State v. Bryan P. Cooper
State v. Bryan P. Cooper
Opinion
THIS OPINION HAS NO PRECEDENTIAL VALUE. IT SHOULD NOT BE CITED OR RELIED ON AS PRECEDENT IN ANY PROCEEDING EXCEPT AS PROVIDED BY RULE 268(d)(2), SCACR.
THE STATE OF SOUTH CAROLINA In The Court of Appeals The State, Respondent, v. Bryan Preston Cooper, Appellant.
Appellate Case No. 2023-000231
Appeal From Laurens County Donald B. Hocker, Circuit Court Judge
Unpublished Opinion No. 2025-UP-429 Submitted November 1, 2025 – Filed December 23, 2025
AFFIRMED
Appellate Defender Gary Howard Johnson, II, of Columbia, for Appellant.
Attorney General Alan McCrory Wilson, and Senior Assistant Deputy Attorney General Mark Reynolds Farthing, both of Columbia; and Solicitor David Matthew Stumbo, of Greenwood, all for Respondent.
PER CURIAM: Bryan Preston Cooper appeals his conviction for possession of methamphetamine (third or subsequent offense) and sentence of six years' imprisonment.

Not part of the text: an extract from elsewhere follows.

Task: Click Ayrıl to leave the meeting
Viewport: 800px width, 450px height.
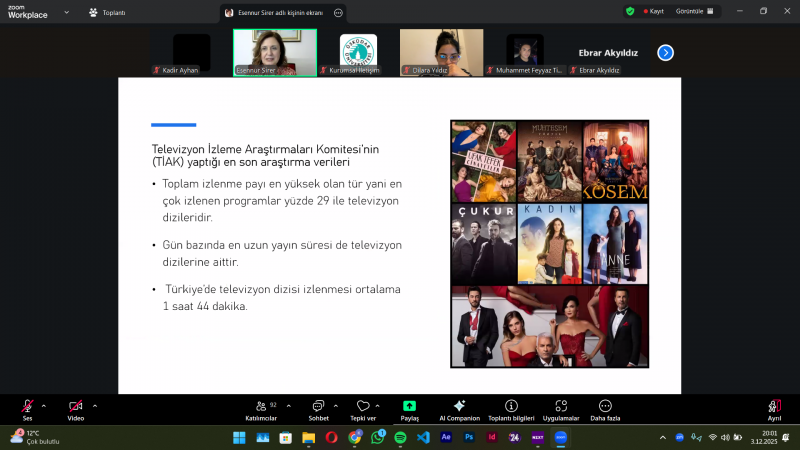Action: point(774,408)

On appeal, Cooper argues the trial court erred by failing to suppress the evidence seized from a warrantless search of his vehicle during a traffic stop because the officer did not have reasonable grounds to ask him to exit his vehicle during the stop. We affirm pursuant to Rule 220(b), SCACR.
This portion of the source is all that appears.